Very obvious and very simple solutions to this bizarre, unlawful and crisis situation were rejected by the NHS on the 21st December. It has refused point blank, to make immediate and necessary changes, to put the NHS on the right side of the law.

The NHS won’t instruct its administrators, to ask the Department for Work & Pensions, the only question which would provide the only information which matters, i.e. whether claimants are entitled to free prescriptions.

The NHS has legal duties to protect physical and mental health and provide information which is accurate, trustworthy and easy to understand, regardless of intellectual abilities and sensory needs. If the government instructs the NHS to comply with the law, this crisis would end with the stroke of a pen.



The FP10 prescription form states that patients who are not sure what to do should pay for prescriptions and at the same time, obtain a FP57 to claim a refund. They cannot obtain one after the event.

That statement assumes they are capable at the time, of dealing with the convoluted process and have available funds to pay for prescriptions, mindful of the fact that many claiming Universal Credit, cannot afford to feed themselves and their families and so rely on food banks.


It is not known how many seriously ill people have stopped taking essential medication, just to regain peace of mind, because of bewildering difficulties in fighting off unlawful NHS threats.

##############################

Exercises to complete>
- 1) In the passage on NHS prescription charges, on what date did the NHS reject the simple solutions to the situation?
- 2) Repeat the stretch of the passage on NHS prescription charges from "Very obvious and" through "stroke of a pen.".
- 3) Summarize the passage on NHS prescription charges in two sentences.

Dataset excerpts>
##############################

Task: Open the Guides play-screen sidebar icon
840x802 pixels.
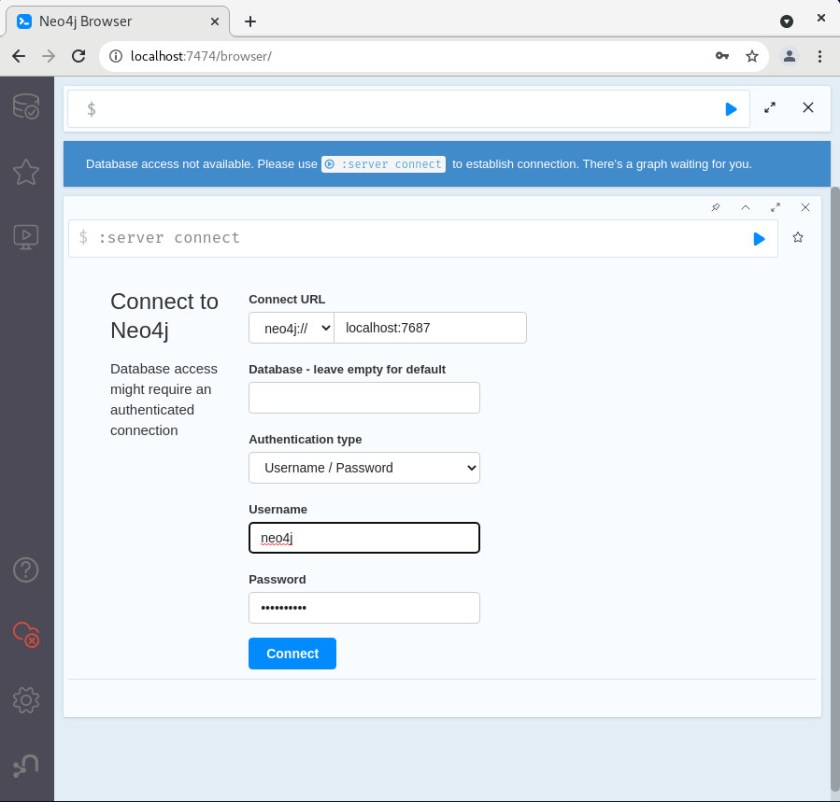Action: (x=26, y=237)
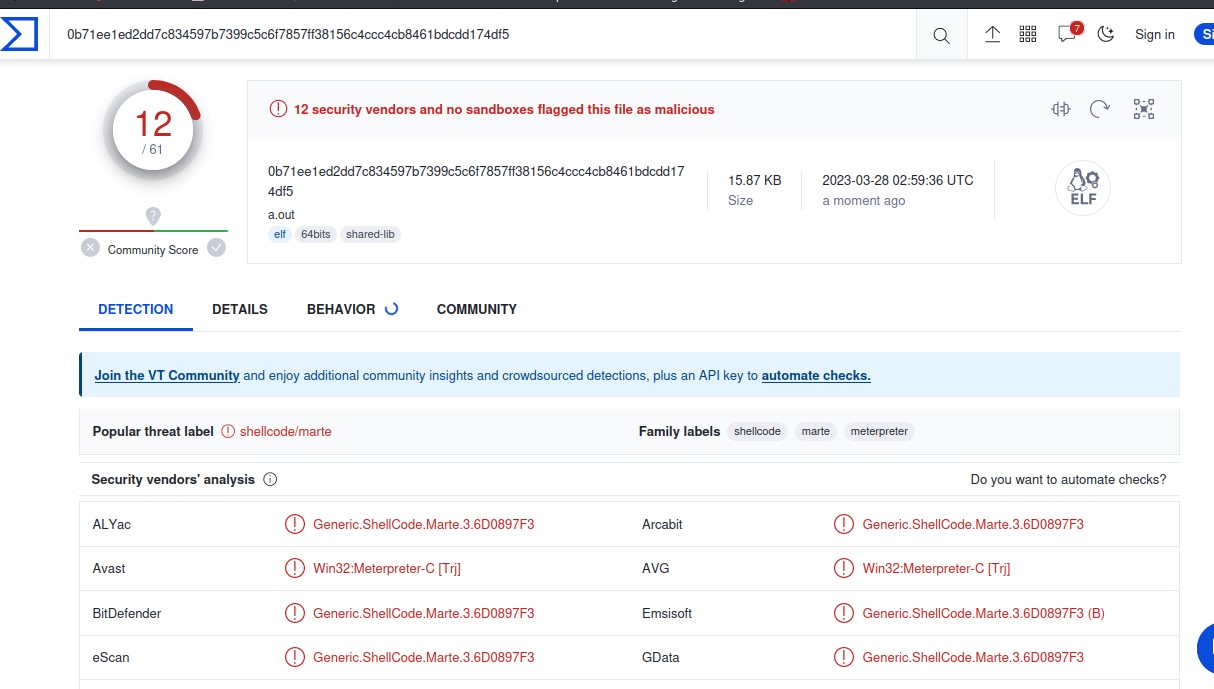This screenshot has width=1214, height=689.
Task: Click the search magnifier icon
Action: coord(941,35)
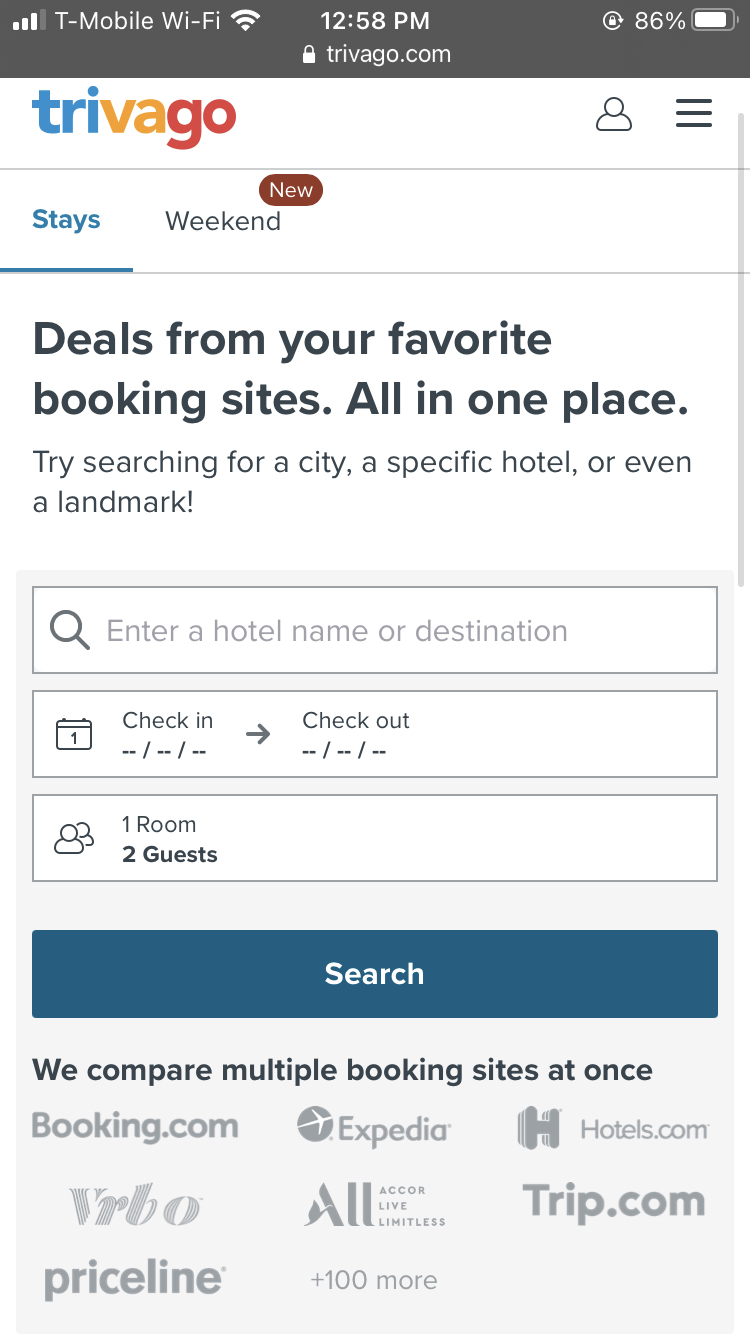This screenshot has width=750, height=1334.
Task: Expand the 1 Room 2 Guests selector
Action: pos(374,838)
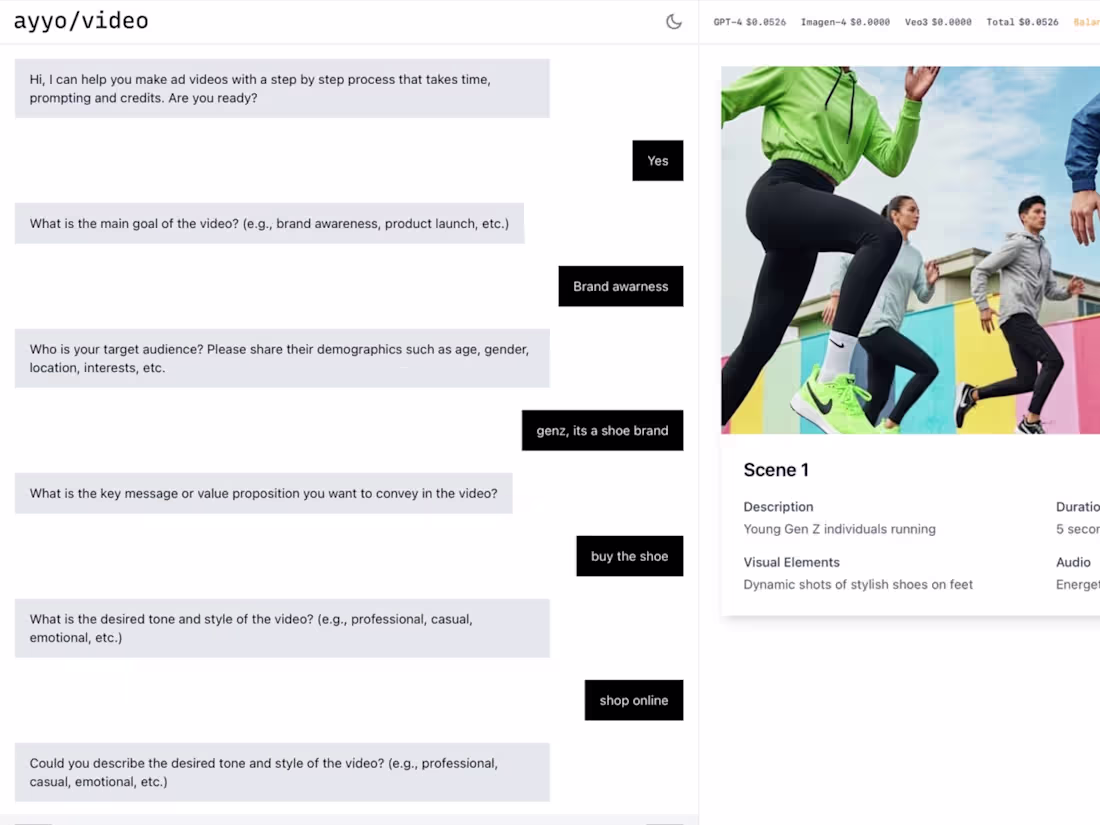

##############################

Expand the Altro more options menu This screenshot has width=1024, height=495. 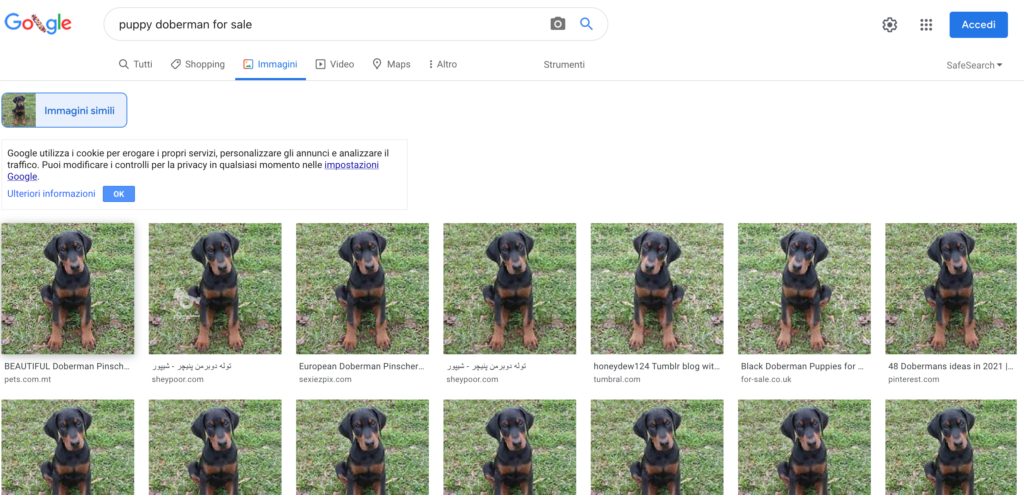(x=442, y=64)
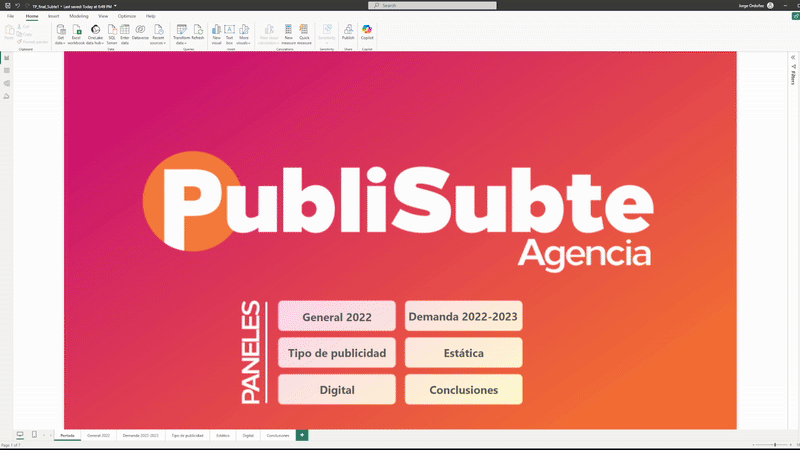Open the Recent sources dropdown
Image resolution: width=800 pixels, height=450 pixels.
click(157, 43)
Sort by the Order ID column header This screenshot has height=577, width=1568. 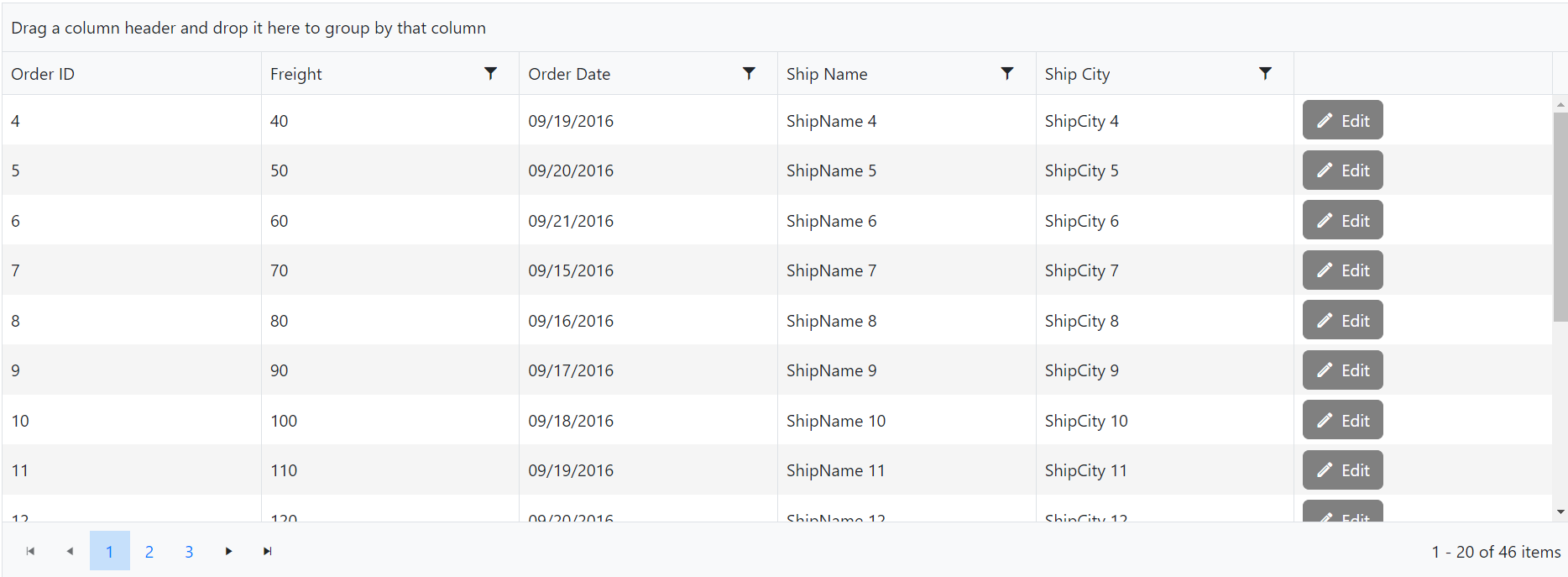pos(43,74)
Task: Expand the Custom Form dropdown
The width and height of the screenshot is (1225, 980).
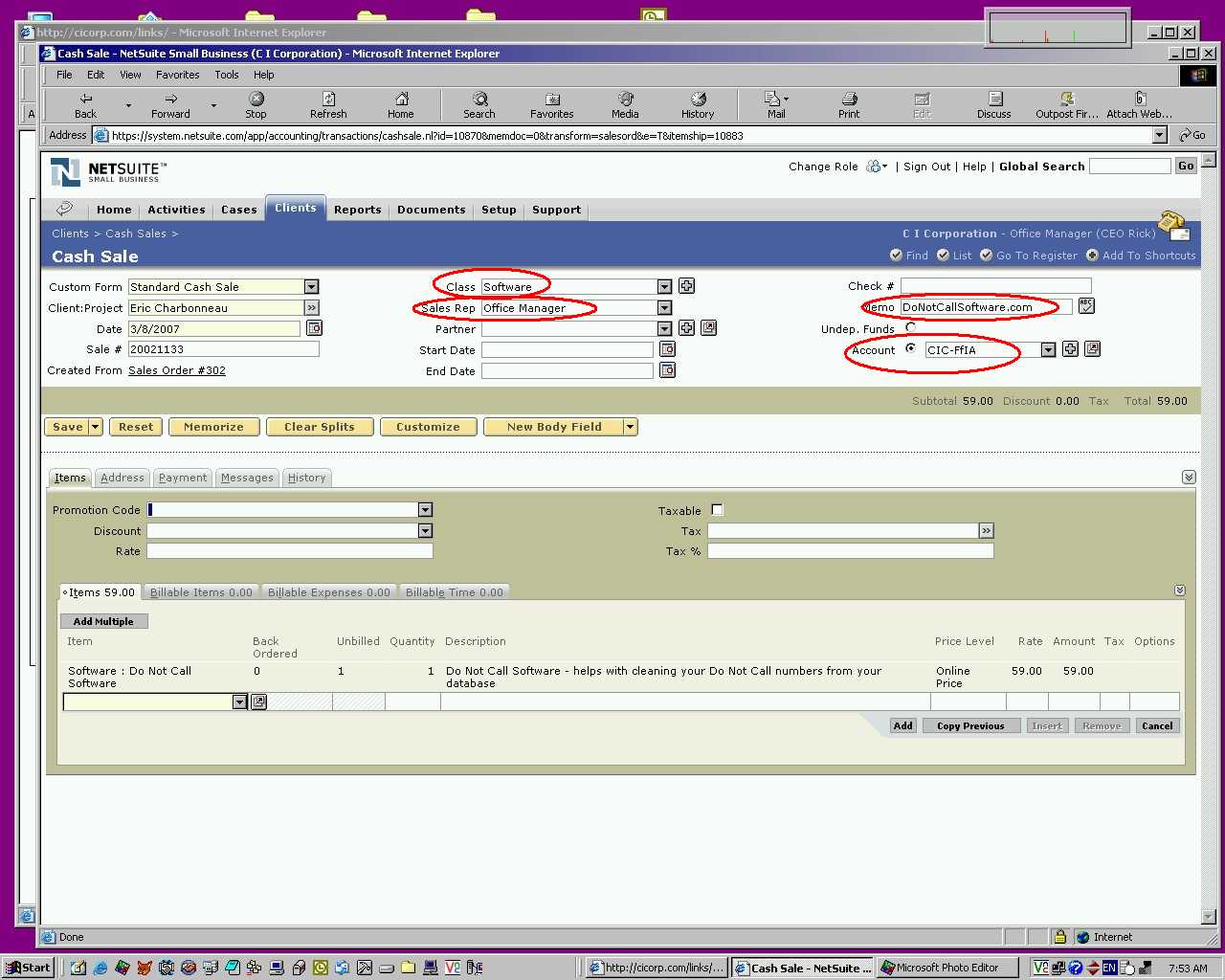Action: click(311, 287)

##############################

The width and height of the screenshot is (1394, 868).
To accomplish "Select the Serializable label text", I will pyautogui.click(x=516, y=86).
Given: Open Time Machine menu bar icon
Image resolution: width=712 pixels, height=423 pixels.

##############################

Answers given>
- 1) The 21st December.

- 2)
Very obvious and very simple solutions to this bizarre, unlawful and crisis situation were rejected by the NHS on the 21st December. It has refused point blank, to make immediate and necessary changes, to put the NHS on the right side of the law.

The NHS won’t instruct its administrators, to ask the Department for Work & Pensions, the only question which would provide the only information which matters, i.e. whether claimants are entitled to free prescriptions.

The NHS has legal duties to protect physical and mental health and provide information which is accurate, trustworthy and easy to understand, regardless of intellectual abilities and sensory needs. If the government instructs the NHS to comply with the law, this crisis would end with the stroke of a pen.

- 3) The NHS refused on the 21st December to make simple changes to comply with the law, such as having administrators ask the Department for Work & Pensions whether claimants are entitled to free prescriptions. The FP10 form tells unsure patients to pay and claim a refund with an FP57, which assumes they can manage the process and afford to pay, and it is not known how many seriously ill people have stopped taking essential medication because of the difficulties this causes.